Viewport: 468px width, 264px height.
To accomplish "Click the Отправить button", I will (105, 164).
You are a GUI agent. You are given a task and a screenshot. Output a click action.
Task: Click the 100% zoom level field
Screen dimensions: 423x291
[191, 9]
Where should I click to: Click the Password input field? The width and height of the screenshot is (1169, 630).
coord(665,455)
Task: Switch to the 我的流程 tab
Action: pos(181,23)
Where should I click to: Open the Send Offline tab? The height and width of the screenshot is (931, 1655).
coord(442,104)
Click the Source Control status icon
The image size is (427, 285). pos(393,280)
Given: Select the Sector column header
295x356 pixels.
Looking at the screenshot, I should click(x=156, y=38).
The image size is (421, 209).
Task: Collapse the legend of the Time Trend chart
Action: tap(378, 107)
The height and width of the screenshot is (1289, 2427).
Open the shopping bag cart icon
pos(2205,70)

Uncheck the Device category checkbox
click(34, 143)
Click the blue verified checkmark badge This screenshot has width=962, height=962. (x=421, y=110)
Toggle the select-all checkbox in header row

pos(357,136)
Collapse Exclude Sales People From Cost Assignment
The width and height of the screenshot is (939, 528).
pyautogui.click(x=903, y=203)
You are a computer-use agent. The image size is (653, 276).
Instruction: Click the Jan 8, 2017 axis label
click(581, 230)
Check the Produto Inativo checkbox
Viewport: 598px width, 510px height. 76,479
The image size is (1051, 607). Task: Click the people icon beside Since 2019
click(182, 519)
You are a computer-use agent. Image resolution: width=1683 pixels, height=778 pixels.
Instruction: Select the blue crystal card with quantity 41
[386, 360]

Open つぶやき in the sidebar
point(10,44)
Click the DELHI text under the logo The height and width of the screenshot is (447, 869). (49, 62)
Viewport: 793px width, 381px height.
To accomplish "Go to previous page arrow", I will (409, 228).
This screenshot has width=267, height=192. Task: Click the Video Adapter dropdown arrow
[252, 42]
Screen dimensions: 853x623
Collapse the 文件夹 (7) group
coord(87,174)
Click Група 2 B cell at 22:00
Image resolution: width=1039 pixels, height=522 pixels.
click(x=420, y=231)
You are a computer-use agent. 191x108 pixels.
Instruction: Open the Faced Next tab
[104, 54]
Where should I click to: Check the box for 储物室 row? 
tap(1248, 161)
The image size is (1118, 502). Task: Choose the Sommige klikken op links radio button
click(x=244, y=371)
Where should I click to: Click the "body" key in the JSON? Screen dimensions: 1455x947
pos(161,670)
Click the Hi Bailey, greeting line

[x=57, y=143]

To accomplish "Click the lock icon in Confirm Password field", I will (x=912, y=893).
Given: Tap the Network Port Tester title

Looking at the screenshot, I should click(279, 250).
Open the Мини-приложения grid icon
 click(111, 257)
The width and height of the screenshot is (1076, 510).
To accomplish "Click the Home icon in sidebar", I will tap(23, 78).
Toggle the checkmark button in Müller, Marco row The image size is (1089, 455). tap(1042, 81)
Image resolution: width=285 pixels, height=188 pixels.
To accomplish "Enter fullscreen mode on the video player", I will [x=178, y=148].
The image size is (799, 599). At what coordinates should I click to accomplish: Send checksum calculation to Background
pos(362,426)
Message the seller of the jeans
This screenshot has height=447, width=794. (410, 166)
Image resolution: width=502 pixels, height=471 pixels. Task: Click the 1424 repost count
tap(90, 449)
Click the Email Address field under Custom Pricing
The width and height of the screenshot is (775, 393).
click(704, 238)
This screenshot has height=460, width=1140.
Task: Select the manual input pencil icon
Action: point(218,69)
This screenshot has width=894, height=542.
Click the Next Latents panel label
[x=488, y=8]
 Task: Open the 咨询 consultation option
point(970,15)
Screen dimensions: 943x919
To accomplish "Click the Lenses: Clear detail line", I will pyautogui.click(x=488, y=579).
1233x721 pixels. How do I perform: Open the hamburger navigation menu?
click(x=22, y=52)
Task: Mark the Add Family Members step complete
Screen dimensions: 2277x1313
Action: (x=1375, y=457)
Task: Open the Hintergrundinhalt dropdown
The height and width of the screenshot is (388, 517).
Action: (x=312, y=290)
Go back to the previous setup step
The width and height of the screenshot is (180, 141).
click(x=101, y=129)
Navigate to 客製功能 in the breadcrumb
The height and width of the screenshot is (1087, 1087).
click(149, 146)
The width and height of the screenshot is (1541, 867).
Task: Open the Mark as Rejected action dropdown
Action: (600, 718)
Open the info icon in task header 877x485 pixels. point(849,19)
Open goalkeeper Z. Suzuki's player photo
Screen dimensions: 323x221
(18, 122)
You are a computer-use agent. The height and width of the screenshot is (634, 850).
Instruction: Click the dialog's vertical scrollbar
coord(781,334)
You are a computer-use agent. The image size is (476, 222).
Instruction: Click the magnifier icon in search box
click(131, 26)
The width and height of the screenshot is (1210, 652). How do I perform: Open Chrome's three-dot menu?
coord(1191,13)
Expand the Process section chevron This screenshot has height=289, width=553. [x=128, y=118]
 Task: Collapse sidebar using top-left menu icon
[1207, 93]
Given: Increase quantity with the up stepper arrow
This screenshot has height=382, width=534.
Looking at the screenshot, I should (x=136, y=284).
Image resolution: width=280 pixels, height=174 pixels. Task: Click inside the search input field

------------------------------------------------

* **WORK TO COMPLETE**
Rewrite all of the rows above as a numbered list, leaving out any blank lines.

* **REPLY**
1. Viewport: 468px width, 264px height.
2. To accomplish "Click the Отправить button", I will (105, 164).
3. You are a GUI agent. You are given a task and a screenshot. Output a click action.
4. Task: Click the 100% zoom level field
5. Screen dimensions: 423x291
6. [191, 9]
7. Where should I click to: Click the Password input field? The width and height of the screenshot is (1169, 630).
8. coord(665,455)
9. Task: Switch to the 我的流程 tab
10. Action: pos(181,23)
11. Where should I click to: Open the Send Offline tab? The height and width of the screenshot is (931, 1655).
12. coord(442,104)
13. Click the Source Control status icon
14. The image size is (427, 285). pos(393,280)
15. Given: Select the Sector column header
16. 295x356 pixels.
17. Looking at the screenshot, I should click(x=156, y=38).
18. The image size is (421, 209).
19. Task: Collapse the legend of the Time Trend chart
20. Action: tap(378, 107)
21. The height and width of the screenshot is (1289, 2427).
22. Open the shopping bag cart icon
23. pos(2205,70)
24. Uncheck the Device category checkbox
25. click(34, 143)
26. Click the blue verified checkmark badge This screenshot has width=962, height=962. (x=421, y=110)
27. Toggle the select-all checkbox in header row
28. pos(357,136)
29. Collapse Exclude Sales People From Cost Assignment
30. The width and height of the screenshot is (939, 528).
31. pyautogui.click(x=903, y=203)
32. You are a computer-use agent. The image size is (653, 276).
33. Instruction: Click the Jan 8, 2017 axis label
34. click(581, 230)
35. Check the Produto Inativo checkbox
36. Viewport: 598px width, 510px height. 76,479
37. The image size is (1051, 607). Task: Click the people icon beside Since 2019
38. click(182, 519)
39. You are a computer-use agent. Image resolution: width=1683 pixels, height=778 pixels.
40. Instruction: Select the blue crystal card with quantity 41
41. [386, 360]
42. Open つぶやき in the sidebar
43. point(10,44)
44. Click the DELHI text under the logo The height and width of the screenshot is (447, 869). (49, 62)
45. Viewport: 793px width, 381px height.
46. To accomplish "Go to previous page arrow", I will (409, 228).
47. This screenshot has width=267, height=192. Task: Click the Video Adapter dropdown arrow
48. [252, 42]
49. Screen dimensions: 853x623
50. Collapse the 文件夹 (7) group
51. coord(87,174)
52. Click Група 2 B cell at 22:00
53. Image resolution: width=1039 pixels, height=522 pixels.
54. click(x=420, y=231)
55. You are a computer-use agent. 191x108 pixels.
56. Instruction: Open the Faced Next tab
57. [104, 54]
58. Where should I click to: Check the box for 储物室 row? 
59. tap(1248, 161)
60. The image size is (1118, 502). Task: Choose the Sommige klikken op links radio button
61. click(x=244, y=371)
62. Where should I click to: Click the "body" key in the JSON? Screen dimensions: 1455x947
63. pos(161,670)
64. Click the Hi Bailey, greeting line
65. [x=57, y=143]
66. To accomplish "Click the lock icon in Confirm Password field", I will (x=912, y=893).
67. Given: Tap the Network Port Tester title
68. Looking at the screenshot, I should click(279, 250).
69. Open the Мини-приложения grid icon
70.  click(111, 257)
71. The width and height of the screenshot is (1076, 510).
72. To accomplish "Click the Home icon in sidebar", I will tap(23, 78).
73. Toggle the checkmark button in Müller, Marco row The image size is (1089, 455). tap(1042, 81)
74. Image resolution: width=285 pixels, height=188 pixels.
75. To accomplish "Enter fullscreen mode on the video player", I will [x=178, y=148].
76. The image size is (799, 599). At what coordinates should I click to accomplish: Send checksum calculation to Background
77. pos(362,426)
78. Message the seller of the jeans
79. This screenshot has height=447, width=794. (410, 166)
80. Image resolution: width=502 pixels, height=471 pixels. Task: Click the 1424 repost count
81. tap(90, 449)
82. Click the Email Address field under Custom Pricing
83. The width and height of the screenshot is (775, 393).
84. click(704, 238)
85. This screenshot has height=460, width=1140.
86. Task: Select the manual input pencil icon
87. Action: point(218,69)
88. This screenshot has width=894, height=542.
89. Click the Next Latents panel label
90. [x=488, y=8]
91.  Task: Open the 咨询 consultation option
92. point(970,15)
93. Screen dimensions: 943x919
94. To accomplish "Click the Lenses: Clear detail line", I will pyautogui.click(x=488, y=579).
95. 1233x721 pixels. How do I perform: Open the hamburger navigation menu?
96. click(x=22, y=52)
97. Task: Mark the Add Family Members step complete
98. Screen dimensions: 2277x1313
99. Action: (x=1375, y=457)
100. Task: Open the Hintergrundinhalt dropdown
101. The height and width of the screenshot is (388, 517).
102. Action: (x=312, y=290)
103. Go back to the previous setup step
104. The width and height of the screenshot is (180, 141).
105. click(x=101, y=129)
106. Navigate to 客製功能 in the breadcrumb
107. The height and width of the screenshot is (1087, 1087).
108. click(149, 146)
109. The width and height of the screenshot is (1541, 867).
110. Task: Open the Mark as Rejected action dropdown
111. Action: (600, 718)
112. Open the info icon in task header 877x485 pixels. point(849,19)
113. Open goalkeeper Z. Suzuki's player photo
114. Screen dimensions: 323x221
115. (18, 122)
116. You are a computer-use agent. The height and width of the screenshot is (634, 850).
117. Instruction: Click the dialog's vertical scrollbar
118. coord(781,334)
119. You are a computer-use agent. The image size is (476, 222).
120. Instruction: Click the magnifier icon in search box
121. click(131, 26)
122. The width and height of the screenshot is (1210, 652). How do I perform: Open Chrome's three-dot menu?
123. coord(1191,13)
124. Expand the Process section chevron This screenshot has height=289, width=553. [x=128, y=118]
125.  Task: Collapse sidebar using top-left menu icon
126. [1207, 93]
127. Given: Increase quantity with the up stepper arrow
128. This screenshot has height=382, width=534.
129. Looking at the screenshot, I should (x=136, y=284).
130. Image resolution: width=280 pixels, height=174 pixels. Task: Click inside the search input field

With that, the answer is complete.